The size of film also demands that there is more guarantee of a return on investment for the studios and producers in the business of movie making. When there are many millions of dollars involved, the studio execs writing the cheques feel they need to play it safe. TV and digital media is nowhere near as constrained, and take greater risks with much greater reward. The comedy features that have really worked in recent memory, like Napolean Dynamite or Superbad for example, have done so by being brave weirdos, likely rejected by countless studios before striking a chord with audiences hungry for genuine surprise, wit and honest characters. But with a franchise as valuable as The Hangover on the line, creative types are very quick to lean on “Here we go again..” groaners to protect their valuable property.

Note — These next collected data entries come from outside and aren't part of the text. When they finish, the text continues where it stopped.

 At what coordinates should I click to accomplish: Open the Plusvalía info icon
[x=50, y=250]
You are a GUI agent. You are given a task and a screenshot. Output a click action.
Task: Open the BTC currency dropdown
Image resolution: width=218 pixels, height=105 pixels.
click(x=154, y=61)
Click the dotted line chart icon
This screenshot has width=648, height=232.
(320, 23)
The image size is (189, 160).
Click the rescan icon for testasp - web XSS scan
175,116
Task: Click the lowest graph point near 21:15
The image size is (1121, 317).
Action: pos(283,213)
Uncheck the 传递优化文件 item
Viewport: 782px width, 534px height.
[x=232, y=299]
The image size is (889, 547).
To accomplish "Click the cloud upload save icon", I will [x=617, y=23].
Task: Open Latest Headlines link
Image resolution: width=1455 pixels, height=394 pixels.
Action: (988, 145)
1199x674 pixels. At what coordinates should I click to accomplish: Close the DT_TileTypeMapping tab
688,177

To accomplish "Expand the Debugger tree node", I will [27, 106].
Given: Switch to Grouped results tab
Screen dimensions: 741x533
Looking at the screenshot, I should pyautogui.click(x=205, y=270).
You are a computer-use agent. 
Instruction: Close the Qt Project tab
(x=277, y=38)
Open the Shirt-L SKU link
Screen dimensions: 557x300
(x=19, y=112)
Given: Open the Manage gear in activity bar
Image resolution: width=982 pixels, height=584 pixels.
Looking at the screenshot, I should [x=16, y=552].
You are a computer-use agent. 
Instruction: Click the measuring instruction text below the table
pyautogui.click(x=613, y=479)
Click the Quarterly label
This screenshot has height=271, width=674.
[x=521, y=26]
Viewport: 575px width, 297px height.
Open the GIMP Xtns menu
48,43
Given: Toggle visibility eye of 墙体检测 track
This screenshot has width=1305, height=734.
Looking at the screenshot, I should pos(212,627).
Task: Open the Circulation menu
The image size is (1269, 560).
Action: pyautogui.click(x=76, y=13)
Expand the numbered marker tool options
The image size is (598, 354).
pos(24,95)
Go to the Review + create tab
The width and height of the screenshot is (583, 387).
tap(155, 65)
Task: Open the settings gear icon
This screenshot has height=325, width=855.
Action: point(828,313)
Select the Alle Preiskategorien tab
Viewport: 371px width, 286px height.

Still From The Hangover II showing Zach Galifianakis wearing sunglasses and eating a watermelon

Time and time again, simplicity proves invaluable in creating working comedy. Even the first Hangover – for as unremarkable as I found it – really connected with audiences because the premise could not be more easily explained: some dudes have to figure out what happened after blacking out in Vegas. Internet and TV programming is limited by time, and as such have to work from a smaller, simpler place. TV writers aren’t able to let their stories run out of hand in the same way as film, because there is a rigid 22-minute frame to work within. YouTube-ready sketches (done best by Funny or Die, or the Lonely Island crew on SNL) take a funny idea and distill it to its essence. The sketches don’t have to lean on genre or narrative conventions, and can be as bold, simple and weird as they want. A good joke shouldn’t be unnecessarily crowded, and it typically takes genius on the level of the Coen brothers to keep a plot as labyrinthian as The Big Lewbowski consistently hilarious. Even cartoons that take an audience to the heights of absurdity must limit their narratives to short, simple three-act structures.

Lazy Sunday short film still featuring Andy Samberg from Saturday night Live (SNL)

“Lazy Sunday,” a three-minute masterpiece

Finally – while I will concede that there have been many, many very funny movies that incredibly crude – the limiting censorship of mainstream television forces writers to more cleverly employ the English language, which is frequently where the best humour lives. The gates have swung wide open for R-rated comedies, and writers have come to lean on dicks and “fucks” as par for the oft-misogynist universes they create. In turn, lazy writing has created lazy audiences. I mean, is “What the FUCK?!?!” ever really the funniest thing a character can say? I must have heard it at least a dozen times during Hangover 2, and select half-heads throughout the theatre laughed every time. Before ultra-profane became the mainstream norm, film writing was more akin to TV writing, with spontaneous indulgences in the taboo providing exciting, hilarious results. With no taboo, in a world in which exposed penises have become comic devices in countless features, the audience’s imagination can’t be engaged in the same way. Think of how brilliantly Seinfeld danced the English language around the dirtiest subject matter.

characters Kramer, George, Elaine and Jerry Seinfeld discussing masturbation

The funniest, cleanest, least literal conversation ever about jerking off

Of course, there are dozens of exceptions to all the rules and observations I’ve just illustrated. Funny, crude movies still happen all the time, but it’s more often than not that the real laughs are living in the smallest places.